BEGIN TASK MATERIAL

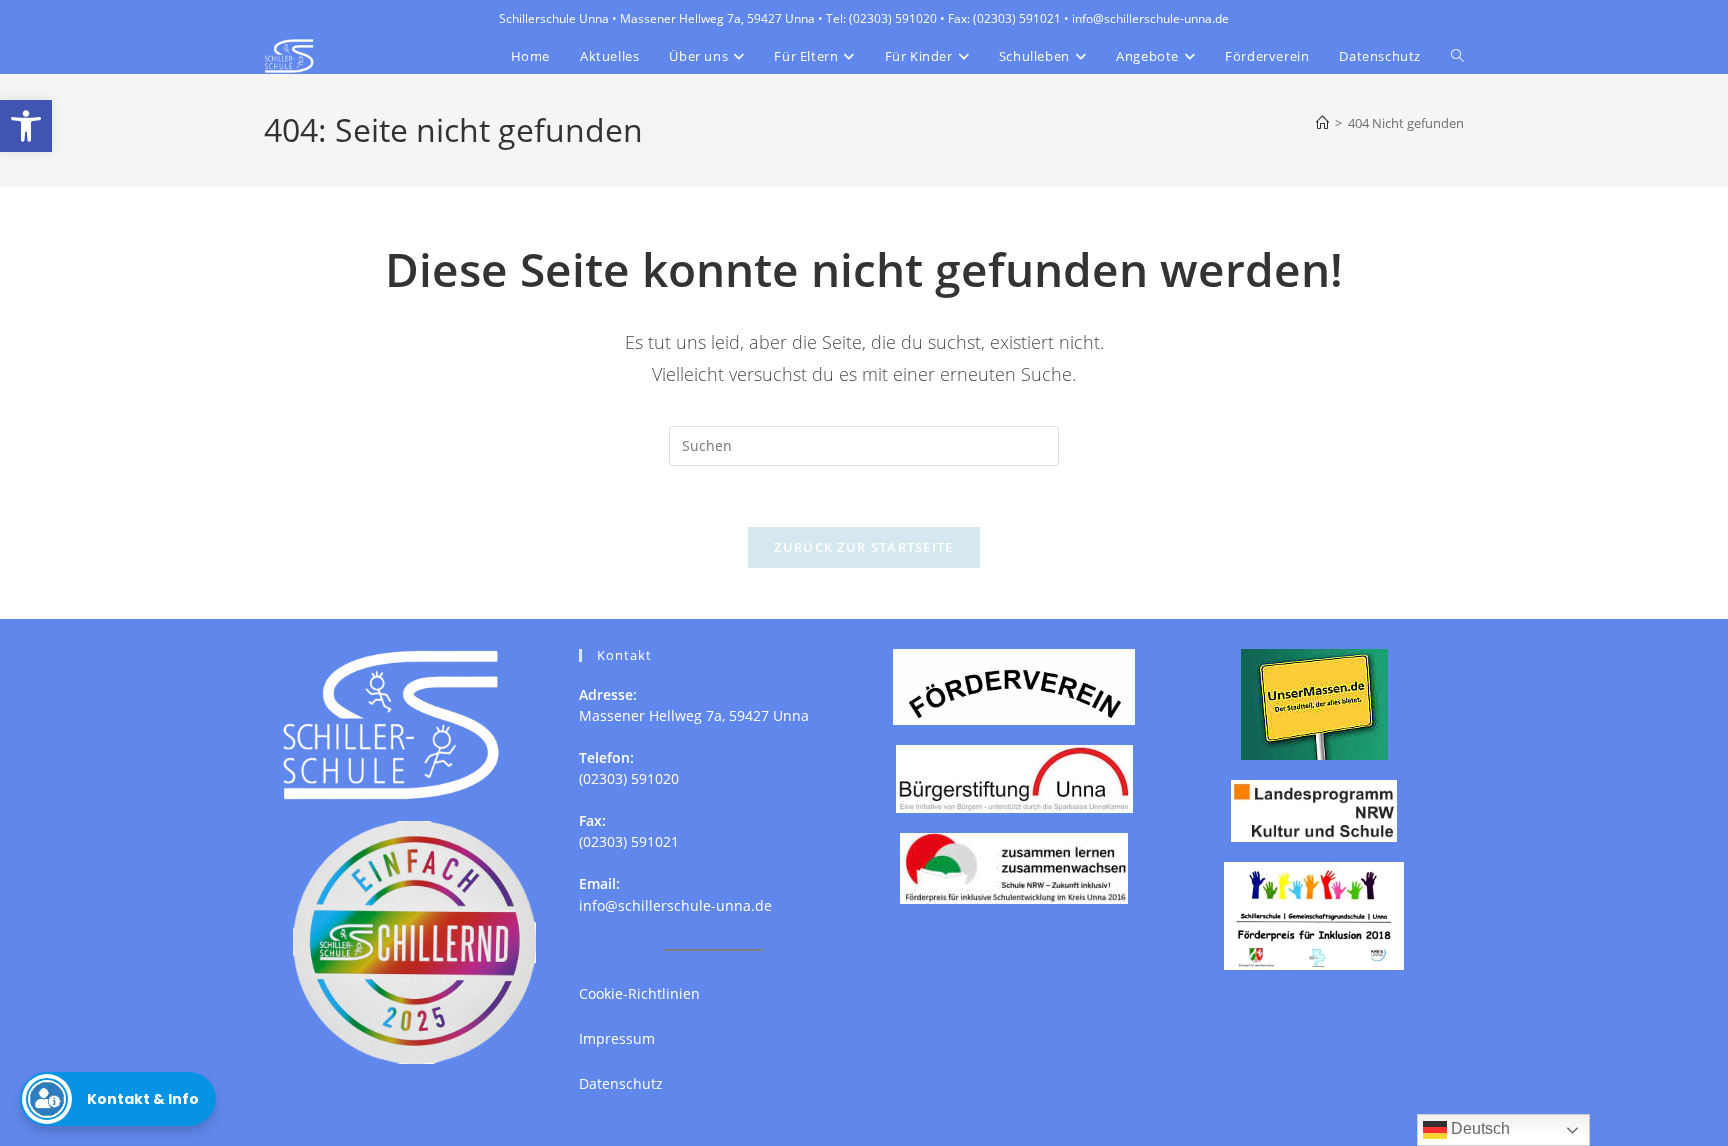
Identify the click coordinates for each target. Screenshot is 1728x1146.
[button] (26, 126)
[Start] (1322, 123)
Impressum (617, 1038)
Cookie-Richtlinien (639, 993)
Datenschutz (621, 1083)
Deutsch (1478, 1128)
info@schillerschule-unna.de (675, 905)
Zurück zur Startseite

END TASK MATERIAL

• ACTIVITY:
Write out the lines from the one containing "Deutsch (1478, 1128)" through the last line of the records above. Include both of those lines and nothing else.

• TASK OUTPUT:
Deutsch (1478, 1128)
info@schillerschule-unna.de (675, 905)
Zurück zur Startseite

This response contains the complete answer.